Collected data entries:
———

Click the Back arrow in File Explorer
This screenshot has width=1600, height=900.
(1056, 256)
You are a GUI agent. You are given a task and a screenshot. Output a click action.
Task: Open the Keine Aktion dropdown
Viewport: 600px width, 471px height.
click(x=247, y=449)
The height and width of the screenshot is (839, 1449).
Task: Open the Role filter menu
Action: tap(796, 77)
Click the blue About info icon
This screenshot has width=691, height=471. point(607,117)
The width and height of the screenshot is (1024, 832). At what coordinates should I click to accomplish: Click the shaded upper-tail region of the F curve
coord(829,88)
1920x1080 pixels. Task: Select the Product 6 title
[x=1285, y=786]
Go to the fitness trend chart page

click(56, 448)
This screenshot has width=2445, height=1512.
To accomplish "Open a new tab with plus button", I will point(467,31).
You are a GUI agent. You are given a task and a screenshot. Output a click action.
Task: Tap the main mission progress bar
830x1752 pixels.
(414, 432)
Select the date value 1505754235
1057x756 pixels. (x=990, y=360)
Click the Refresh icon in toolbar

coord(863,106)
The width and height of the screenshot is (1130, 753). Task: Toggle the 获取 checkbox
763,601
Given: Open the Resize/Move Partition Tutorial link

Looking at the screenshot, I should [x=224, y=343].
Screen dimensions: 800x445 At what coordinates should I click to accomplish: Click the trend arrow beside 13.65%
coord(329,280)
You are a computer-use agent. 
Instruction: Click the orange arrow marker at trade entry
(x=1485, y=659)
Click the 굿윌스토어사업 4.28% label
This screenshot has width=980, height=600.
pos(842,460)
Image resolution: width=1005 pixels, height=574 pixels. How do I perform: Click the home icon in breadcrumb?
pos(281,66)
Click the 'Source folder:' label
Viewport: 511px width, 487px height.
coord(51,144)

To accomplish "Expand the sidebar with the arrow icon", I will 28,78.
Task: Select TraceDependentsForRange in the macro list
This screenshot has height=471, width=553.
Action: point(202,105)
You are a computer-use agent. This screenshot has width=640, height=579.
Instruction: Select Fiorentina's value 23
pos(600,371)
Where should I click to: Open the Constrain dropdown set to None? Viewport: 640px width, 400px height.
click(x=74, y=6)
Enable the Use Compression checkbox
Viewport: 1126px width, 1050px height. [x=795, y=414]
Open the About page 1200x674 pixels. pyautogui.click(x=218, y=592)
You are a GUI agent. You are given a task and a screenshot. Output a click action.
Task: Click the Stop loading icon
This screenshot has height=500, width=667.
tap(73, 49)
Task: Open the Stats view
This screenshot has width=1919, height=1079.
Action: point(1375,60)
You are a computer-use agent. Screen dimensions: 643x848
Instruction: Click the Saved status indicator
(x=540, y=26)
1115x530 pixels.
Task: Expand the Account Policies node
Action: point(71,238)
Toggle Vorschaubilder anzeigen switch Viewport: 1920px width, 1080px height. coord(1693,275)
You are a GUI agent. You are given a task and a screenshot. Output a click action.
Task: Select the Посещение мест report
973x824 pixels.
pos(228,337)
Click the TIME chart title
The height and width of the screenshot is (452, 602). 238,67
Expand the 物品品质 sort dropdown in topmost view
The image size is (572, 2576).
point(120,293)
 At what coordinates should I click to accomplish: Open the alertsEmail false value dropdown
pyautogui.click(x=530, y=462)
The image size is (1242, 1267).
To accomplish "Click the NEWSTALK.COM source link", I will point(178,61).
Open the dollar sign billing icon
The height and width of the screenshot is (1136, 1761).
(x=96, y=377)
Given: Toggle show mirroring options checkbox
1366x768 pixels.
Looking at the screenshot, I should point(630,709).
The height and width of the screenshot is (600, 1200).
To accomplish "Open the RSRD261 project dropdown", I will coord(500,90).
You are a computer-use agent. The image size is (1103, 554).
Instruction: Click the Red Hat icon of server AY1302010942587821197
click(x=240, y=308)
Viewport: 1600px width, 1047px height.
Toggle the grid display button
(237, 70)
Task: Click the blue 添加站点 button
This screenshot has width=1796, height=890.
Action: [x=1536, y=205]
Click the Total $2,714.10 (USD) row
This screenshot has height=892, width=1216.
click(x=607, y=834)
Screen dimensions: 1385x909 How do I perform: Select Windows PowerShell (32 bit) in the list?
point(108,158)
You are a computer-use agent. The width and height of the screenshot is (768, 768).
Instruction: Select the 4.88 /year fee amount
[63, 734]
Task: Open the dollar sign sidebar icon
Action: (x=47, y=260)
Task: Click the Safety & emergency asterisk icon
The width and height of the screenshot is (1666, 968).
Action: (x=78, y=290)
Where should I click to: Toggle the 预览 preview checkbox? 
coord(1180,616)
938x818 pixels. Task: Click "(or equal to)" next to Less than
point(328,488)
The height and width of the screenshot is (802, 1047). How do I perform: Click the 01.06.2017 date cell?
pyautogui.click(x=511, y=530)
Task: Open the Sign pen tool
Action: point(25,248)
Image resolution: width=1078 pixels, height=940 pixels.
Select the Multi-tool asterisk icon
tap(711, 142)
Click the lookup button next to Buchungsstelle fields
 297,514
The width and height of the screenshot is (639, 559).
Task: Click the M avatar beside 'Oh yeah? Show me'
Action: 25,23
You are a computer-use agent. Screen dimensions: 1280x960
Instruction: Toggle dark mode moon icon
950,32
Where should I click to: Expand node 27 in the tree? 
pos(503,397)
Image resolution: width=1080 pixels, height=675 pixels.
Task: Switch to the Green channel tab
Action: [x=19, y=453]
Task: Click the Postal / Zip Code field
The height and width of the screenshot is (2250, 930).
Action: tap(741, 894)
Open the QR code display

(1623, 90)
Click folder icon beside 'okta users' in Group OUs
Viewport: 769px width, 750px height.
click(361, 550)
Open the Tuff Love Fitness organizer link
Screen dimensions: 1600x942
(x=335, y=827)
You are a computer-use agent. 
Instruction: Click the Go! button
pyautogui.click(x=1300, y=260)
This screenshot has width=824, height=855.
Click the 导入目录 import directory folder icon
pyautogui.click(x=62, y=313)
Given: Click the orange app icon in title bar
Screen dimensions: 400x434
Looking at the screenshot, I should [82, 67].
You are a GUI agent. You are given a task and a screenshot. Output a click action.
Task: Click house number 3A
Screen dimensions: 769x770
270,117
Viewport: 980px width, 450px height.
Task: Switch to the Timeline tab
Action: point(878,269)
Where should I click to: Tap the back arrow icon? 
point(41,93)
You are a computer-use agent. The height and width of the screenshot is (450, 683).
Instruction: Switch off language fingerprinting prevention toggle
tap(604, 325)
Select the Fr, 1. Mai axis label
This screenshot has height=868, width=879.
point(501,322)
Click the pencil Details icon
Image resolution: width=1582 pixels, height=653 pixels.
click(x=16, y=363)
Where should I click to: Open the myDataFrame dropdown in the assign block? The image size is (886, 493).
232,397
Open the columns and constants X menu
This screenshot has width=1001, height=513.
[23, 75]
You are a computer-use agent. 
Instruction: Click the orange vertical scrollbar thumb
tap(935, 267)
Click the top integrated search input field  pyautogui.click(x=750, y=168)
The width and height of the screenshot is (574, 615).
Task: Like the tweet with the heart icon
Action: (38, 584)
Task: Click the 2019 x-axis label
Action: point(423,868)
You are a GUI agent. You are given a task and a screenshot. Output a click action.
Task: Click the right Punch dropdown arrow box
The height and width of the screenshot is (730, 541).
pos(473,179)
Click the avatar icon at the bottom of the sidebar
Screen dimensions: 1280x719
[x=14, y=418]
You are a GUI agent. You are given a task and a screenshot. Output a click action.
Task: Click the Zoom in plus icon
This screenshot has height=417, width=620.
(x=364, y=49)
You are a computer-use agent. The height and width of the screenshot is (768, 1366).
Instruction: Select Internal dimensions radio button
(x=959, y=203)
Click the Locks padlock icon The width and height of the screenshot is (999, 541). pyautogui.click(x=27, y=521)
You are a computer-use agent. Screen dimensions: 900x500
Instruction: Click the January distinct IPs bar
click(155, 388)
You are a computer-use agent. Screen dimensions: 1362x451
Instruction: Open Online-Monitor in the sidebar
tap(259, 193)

———

- HOW TO COMPLETE THIS TASK:
Where the word "will" shows up in a line of the records above, count that line; then give the count by itself.

- EXERCISE SOLUTION:
4